What to do >> Locate the line that contains "The image size is (1024, 735)." in the entries below, then repeat it and every following line through the line that contains "Select the Пушкин client base", exactly, and no others.

Stored items
- - -
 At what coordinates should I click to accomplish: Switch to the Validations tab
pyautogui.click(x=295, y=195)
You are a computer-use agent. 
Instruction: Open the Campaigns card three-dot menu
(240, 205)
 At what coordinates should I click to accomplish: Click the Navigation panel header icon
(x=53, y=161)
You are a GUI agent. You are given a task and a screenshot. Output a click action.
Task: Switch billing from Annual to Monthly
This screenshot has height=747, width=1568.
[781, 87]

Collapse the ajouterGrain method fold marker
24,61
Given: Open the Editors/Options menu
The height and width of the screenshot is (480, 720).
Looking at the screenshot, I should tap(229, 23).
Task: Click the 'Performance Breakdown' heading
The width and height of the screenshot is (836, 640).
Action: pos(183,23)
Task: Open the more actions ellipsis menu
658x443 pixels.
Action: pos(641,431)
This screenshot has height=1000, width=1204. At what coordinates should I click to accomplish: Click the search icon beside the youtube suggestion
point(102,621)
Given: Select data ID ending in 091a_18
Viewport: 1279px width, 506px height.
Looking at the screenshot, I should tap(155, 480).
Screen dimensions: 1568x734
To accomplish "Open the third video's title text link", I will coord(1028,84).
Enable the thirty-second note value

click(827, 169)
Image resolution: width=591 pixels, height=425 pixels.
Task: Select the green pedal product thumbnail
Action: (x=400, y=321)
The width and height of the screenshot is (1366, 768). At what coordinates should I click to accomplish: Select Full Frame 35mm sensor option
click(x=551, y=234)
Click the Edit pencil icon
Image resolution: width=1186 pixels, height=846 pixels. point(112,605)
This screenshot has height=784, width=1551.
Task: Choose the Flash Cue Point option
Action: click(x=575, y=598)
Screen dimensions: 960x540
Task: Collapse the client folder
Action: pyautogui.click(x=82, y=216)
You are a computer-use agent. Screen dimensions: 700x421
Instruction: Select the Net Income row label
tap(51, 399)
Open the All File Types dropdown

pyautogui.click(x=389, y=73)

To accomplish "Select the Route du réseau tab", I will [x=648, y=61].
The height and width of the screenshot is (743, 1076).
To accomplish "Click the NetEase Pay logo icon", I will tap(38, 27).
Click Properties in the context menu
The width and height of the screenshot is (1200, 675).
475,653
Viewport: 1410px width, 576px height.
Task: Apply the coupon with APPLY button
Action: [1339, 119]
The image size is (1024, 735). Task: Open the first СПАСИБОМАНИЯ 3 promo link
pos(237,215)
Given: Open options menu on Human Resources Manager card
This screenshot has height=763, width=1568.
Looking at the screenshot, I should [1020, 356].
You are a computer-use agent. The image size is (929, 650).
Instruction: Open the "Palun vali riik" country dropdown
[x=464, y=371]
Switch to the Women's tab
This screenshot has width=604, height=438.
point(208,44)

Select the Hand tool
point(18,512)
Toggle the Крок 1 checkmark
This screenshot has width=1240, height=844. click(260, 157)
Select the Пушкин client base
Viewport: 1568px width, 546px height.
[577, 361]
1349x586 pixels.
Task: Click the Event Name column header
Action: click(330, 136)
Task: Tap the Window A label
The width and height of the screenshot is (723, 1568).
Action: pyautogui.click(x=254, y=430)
- - -
Output >>
The image size is (1024, 735). Task: Open the first СПАСИБОМАНИЯ 3 promo link
pos(237,215)
Given: Open options menu on Human Resources Manager card
This screenshot has height=763, width=1568.
Looking at the screenshot, I should [1020, 356].
You are a computer-use agent. The image size is (929, 650).
Instruction: Open the "Palun vali riik" country dropdown
[x=464, y=371]
Switch to the Women's tab
This screenshot has width=604, height=438.
point(208,44)

Select the Hand tool
point(18,512)
Toggle the Крок 1 checkmark
This screenshot has width=1240, height=844. click(260, 157)
Select the Пушкин client base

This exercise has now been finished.